- Opening Delimiter -

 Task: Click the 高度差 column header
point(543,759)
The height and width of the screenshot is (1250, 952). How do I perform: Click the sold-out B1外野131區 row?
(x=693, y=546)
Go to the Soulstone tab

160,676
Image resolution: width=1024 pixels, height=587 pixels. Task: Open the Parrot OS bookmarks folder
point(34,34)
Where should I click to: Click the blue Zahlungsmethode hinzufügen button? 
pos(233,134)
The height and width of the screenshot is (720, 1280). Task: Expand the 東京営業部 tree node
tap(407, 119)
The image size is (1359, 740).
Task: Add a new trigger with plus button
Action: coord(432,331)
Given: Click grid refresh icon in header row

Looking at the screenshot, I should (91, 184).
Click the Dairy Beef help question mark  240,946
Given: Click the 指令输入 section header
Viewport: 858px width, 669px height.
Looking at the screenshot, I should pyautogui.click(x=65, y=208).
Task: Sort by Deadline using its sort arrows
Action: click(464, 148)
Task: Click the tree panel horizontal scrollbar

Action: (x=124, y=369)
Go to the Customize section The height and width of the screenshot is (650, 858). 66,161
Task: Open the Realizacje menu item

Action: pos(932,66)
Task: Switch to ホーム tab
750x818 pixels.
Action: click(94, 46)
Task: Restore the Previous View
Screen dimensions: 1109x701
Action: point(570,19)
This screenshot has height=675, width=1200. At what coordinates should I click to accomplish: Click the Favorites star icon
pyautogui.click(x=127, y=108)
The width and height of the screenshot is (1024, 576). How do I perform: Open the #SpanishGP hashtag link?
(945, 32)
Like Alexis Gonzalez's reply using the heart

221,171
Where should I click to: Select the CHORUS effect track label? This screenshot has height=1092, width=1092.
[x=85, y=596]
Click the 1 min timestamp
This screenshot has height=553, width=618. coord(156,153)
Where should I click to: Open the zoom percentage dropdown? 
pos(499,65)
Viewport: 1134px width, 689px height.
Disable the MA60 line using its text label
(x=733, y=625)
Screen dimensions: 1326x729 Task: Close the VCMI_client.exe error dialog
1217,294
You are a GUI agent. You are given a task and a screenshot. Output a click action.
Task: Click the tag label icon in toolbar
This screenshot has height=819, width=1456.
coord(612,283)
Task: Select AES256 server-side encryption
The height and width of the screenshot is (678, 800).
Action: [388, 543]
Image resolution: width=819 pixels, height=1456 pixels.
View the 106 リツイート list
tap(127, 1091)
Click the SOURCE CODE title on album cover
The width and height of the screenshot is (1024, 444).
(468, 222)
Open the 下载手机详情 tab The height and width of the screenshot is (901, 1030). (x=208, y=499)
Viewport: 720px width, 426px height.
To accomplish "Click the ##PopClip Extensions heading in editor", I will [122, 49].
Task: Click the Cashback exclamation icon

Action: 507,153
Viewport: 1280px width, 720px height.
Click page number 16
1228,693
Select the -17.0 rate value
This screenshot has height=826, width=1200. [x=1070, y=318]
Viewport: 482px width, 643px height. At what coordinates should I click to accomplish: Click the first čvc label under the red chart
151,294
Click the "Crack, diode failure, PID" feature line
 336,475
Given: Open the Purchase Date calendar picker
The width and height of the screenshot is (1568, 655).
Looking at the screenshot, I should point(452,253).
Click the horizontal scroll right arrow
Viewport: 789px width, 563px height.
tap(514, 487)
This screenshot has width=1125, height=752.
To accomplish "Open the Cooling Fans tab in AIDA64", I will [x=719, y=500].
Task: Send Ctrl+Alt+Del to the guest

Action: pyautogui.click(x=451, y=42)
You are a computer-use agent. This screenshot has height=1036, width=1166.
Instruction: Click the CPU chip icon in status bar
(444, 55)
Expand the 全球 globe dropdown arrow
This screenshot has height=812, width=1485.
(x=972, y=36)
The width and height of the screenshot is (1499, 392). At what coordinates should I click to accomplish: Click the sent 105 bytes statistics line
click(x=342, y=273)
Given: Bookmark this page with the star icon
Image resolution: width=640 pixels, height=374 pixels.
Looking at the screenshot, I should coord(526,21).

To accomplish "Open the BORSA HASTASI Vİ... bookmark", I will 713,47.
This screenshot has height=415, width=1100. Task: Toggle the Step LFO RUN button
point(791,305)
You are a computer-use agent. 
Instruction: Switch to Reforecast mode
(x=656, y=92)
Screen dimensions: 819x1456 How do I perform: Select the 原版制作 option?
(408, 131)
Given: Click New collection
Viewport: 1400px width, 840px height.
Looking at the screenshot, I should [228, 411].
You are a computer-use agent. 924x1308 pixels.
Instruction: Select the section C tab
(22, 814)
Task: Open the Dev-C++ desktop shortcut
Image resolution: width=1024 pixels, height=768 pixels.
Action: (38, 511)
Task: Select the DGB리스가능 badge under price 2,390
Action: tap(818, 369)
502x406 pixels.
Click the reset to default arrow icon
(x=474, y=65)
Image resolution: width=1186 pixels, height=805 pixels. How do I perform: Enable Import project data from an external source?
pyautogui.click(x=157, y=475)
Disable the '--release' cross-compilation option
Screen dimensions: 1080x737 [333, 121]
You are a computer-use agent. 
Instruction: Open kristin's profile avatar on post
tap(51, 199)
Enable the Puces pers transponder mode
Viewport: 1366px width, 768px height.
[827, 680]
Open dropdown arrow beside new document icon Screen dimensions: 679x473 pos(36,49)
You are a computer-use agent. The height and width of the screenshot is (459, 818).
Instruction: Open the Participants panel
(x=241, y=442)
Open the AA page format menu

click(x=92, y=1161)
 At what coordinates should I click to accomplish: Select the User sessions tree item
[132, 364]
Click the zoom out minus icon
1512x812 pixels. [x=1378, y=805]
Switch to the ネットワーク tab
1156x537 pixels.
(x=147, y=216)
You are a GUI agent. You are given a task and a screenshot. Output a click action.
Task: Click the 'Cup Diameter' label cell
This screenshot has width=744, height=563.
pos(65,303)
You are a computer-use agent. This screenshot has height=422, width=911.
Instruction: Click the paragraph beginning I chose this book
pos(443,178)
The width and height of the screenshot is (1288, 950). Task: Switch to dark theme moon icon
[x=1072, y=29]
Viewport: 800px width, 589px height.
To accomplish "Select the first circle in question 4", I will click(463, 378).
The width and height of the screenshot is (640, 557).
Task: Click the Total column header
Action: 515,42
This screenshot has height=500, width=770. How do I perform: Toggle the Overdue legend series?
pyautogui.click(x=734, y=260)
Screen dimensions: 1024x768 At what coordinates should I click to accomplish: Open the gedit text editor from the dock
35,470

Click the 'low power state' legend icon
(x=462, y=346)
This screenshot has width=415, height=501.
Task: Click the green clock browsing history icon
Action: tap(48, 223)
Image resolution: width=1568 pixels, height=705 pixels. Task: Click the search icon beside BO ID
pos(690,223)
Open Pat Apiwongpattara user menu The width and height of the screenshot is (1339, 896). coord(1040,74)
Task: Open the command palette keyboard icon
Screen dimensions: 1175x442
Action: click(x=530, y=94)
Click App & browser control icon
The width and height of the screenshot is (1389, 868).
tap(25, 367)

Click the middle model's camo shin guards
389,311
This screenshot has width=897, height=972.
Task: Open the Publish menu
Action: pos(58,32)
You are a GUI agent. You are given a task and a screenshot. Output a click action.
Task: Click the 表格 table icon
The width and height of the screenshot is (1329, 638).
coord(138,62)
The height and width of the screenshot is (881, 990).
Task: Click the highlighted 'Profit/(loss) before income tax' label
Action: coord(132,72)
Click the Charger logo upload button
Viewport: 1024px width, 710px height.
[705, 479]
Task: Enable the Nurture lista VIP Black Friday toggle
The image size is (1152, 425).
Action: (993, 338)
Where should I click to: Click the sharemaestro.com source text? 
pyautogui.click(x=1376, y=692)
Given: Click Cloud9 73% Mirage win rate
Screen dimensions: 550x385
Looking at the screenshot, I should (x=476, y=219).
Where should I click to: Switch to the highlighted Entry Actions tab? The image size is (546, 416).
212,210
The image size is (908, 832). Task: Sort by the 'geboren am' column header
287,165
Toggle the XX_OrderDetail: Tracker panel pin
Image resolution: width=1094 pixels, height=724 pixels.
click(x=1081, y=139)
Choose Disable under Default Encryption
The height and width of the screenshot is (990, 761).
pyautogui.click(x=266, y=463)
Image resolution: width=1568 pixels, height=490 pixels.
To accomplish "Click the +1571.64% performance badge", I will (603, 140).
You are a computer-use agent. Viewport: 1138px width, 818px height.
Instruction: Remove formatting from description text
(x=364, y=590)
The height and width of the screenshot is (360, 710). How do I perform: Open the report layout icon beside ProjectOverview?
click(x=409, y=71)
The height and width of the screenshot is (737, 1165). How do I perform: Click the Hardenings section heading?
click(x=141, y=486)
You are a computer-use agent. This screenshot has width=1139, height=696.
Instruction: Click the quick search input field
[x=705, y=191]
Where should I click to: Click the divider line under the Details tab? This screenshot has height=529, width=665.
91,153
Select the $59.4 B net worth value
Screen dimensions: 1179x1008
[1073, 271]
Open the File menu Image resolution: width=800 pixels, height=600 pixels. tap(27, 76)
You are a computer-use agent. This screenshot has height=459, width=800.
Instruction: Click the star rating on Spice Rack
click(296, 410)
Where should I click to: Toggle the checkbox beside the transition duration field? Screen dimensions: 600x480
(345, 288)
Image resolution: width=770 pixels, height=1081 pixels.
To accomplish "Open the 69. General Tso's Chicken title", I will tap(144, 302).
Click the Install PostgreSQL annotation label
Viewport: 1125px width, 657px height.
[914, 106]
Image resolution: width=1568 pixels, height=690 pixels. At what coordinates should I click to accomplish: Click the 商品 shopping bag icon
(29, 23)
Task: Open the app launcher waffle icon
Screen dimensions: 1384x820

- Closing Delimiter -

Consider the entries above and return each line with the string "computer".

You are a computer-use agent. This screenshot has height=1036, width=1166.
You are a computer-use agent. 
You are a computer-use agent. 924x1308 pixels.
You are a computer-use agent. 
You are a computer-use agent. The height and width of the screenshot is (459, 818).
You are a computer-use agent. This screenshot has height=422, width=911.
You are a computer-use agent. Viewport: 1138px width, 818px height.
You are a computer-use agent. This screenshot has width=1139, height=696.
You are a computer-use agent. This screenshot has height=459, width=800.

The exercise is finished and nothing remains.